● **What you have to do**
Take the line with "Task: Click the 中证一级行业分类 column header" and every line after it, through the end of the listing, and give them again exactly, pictures excluded.

══════════════════════════════

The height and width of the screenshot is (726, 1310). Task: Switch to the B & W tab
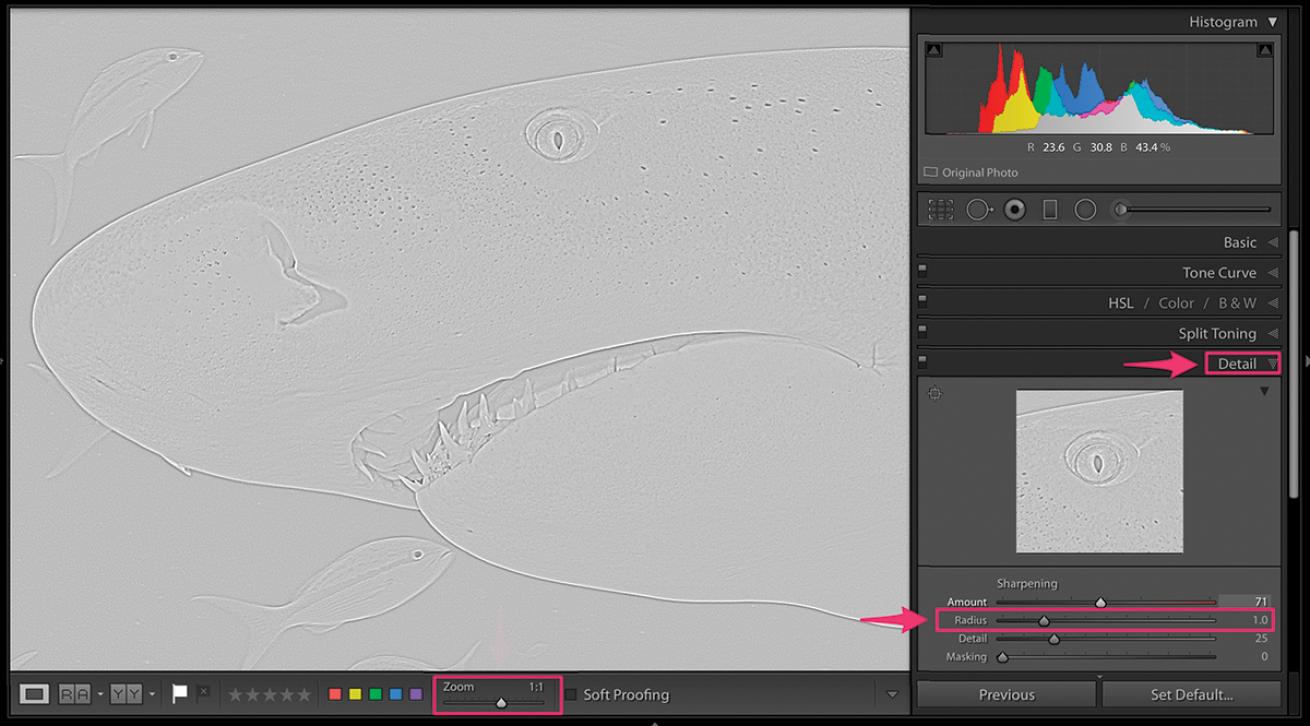coord(1237,303)
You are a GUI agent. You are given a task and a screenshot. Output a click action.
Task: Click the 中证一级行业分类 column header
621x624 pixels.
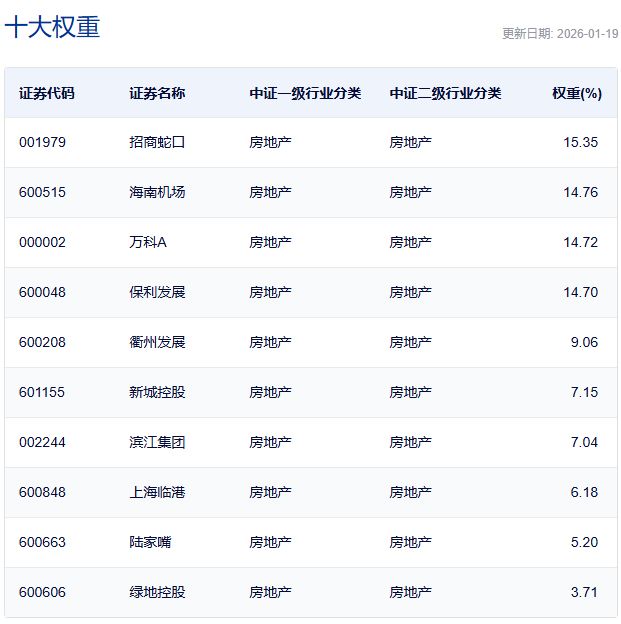[x=305, y=93]
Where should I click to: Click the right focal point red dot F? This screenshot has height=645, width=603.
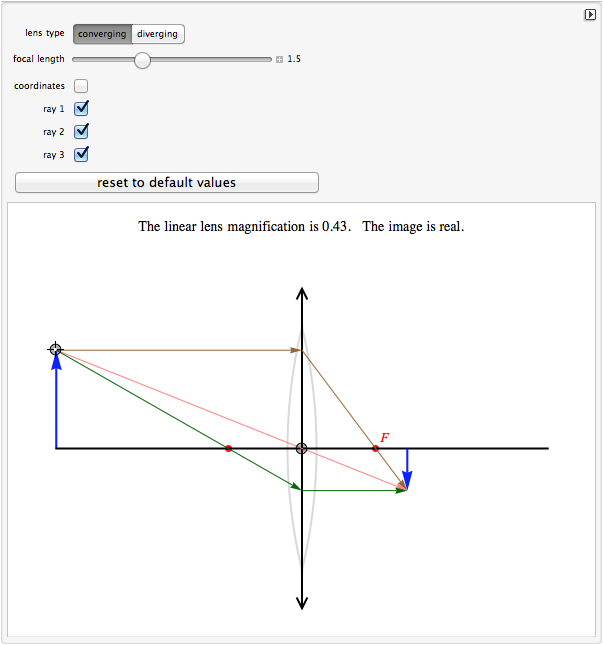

══════════════════════════════

● **Exercise answer**
Task: Click the 中证一级行业分类 column header
621x624 pixels.
[x=305, y=93]
Where should I click to: Click the right focal point red dot F? This screenshot has height=645, width=603.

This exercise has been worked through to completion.